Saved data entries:
== Segment start ==

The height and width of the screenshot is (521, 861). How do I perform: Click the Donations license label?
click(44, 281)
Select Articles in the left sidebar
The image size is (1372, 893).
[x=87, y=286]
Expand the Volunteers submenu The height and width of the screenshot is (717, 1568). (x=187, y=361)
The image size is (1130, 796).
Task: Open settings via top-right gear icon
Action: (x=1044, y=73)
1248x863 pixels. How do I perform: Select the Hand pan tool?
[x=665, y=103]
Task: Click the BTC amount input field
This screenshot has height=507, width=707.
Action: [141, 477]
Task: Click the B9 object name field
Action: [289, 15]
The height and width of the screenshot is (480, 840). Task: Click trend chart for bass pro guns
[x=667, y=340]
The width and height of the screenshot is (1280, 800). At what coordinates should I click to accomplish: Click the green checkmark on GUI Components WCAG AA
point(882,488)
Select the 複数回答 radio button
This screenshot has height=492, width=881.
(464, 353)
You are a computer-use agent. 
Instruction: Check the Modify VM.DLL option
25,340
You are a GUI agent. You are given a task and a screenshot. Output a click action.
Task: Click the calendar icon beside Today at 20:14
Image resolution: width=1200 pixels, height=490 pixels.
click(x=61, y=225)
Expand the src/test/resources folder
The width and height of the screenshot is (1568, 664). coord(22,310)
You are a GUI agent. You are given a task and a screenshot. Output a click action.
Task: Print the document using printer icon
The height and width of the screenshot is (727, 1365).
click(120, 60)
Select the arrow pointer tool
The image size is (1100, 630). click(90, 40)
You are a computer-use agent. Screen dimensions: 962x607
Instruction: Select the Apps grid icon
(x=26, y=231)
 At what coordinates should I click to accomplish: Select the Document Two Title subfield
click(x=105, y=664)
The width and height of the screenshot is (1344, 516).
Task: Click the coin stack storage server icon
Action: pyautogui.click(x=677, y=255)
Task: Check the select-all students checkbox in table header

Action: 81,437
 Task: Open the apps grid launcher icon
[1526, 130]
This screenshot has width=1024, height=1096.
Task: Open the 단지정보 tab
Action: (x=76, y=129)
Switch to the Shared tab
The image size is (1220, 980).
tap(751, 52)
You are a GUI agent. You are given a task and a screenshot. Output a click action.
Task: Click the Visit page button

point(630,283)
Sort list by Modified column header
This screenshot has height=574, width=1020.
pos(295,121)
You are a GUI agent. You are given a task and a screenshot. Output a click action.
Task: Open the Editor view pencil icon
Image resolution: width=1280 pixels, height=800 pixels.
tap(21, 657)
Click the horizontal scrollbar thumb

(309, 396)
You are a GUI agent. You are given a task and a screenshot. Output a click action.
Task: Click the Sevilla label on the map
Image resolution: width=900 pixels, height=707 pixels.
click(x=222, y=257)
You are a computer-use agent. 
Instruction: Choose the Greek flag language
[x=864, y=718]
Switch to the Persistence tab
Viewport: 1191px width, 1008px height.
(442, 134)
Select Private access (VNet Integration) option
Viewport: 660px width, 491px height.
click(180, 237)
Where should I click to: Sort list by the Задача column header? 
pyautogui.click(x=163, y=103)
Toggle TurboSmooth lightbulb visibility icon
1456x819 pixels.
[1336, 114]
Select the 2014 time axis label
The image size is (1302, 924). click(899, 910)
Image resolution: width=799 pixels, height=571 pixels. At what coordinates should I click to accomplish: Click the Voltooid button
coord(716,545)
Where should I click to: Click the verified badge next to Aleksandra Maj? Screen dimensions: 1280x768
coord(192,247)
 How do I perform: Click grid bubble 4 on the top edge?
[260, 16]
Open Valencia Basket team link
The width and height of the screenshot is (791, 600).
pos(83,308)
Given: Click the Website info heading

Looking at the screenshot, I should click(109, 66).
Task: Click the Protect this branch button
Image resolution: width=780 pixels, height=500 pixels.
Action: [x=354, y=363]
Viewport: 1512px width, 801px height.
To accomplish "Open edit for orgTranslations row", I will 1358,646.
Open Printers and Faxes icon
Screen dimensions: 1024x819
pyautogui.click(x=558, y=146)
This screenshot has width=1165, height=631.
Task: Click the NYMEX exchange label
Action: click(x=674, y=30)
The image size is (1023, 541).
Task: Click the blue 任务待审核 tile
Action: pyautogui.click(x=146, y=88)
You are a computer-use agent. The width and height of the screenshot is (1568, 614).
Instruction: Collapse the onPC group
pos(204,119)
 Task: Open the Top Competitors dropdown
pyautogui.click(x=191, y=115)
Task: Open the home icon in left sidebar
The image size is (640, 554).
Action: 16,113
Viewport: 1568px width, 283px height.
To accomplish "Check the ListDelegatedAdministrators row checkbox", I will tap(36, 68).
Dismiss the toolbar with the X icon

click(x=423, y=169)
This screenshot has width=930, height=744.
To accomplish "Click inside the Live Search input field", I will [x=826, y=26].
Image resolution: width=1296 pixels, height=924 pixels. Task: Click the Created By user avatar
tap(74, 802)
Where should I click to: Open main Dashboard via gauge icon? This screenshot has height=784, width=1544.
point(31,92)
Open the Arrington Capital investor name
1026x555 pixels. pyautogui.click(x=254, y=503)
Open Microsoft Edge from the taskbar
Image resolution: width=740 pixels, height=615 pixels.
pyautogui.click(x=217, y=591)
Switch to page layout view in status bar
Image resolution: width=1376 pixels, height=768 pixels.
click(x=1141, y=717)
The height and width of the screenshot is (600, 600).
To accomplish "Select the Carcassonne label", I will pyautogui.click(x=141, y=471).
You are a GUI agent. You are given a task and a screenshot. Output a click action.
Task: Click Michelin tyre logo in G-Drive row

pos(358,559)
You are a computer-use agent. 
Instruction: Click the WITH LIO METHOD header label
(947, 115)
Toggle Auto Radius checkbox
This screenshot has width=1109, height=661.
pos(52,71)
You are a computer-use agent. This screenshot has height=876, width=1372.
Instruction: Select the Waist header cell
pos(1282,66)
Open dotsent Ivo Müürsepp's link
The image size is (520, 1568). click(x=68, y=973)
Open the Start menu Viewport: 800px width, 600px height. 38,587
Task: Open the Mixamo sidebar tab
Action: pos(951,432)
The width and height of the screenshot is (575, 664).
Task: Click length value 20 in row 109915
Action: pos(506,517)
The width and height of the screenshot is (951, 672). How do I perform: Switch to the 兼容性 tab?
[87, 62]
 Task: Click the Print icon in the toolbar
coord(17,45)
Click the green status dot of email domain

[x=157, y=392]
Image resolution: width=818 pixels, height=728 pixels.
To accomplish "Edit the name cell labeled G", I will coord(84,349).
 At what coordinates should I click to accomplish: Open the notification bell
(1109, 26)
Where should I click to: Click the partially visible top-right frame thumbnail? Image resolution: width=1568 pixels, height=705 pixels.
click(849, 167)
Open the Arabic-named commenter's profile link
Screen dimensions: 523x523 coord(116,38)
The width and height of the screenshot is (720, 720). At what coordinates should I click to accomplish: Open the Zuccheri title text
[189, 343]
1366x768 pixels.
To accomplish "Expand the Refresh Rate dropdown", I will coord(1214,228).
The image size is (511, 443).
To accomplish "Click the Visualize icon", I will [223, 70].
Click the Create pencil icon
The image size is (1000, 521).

== Segment end ==

What is the number of lines in the data that contain "Toggle"? Write that number and nothing else.

2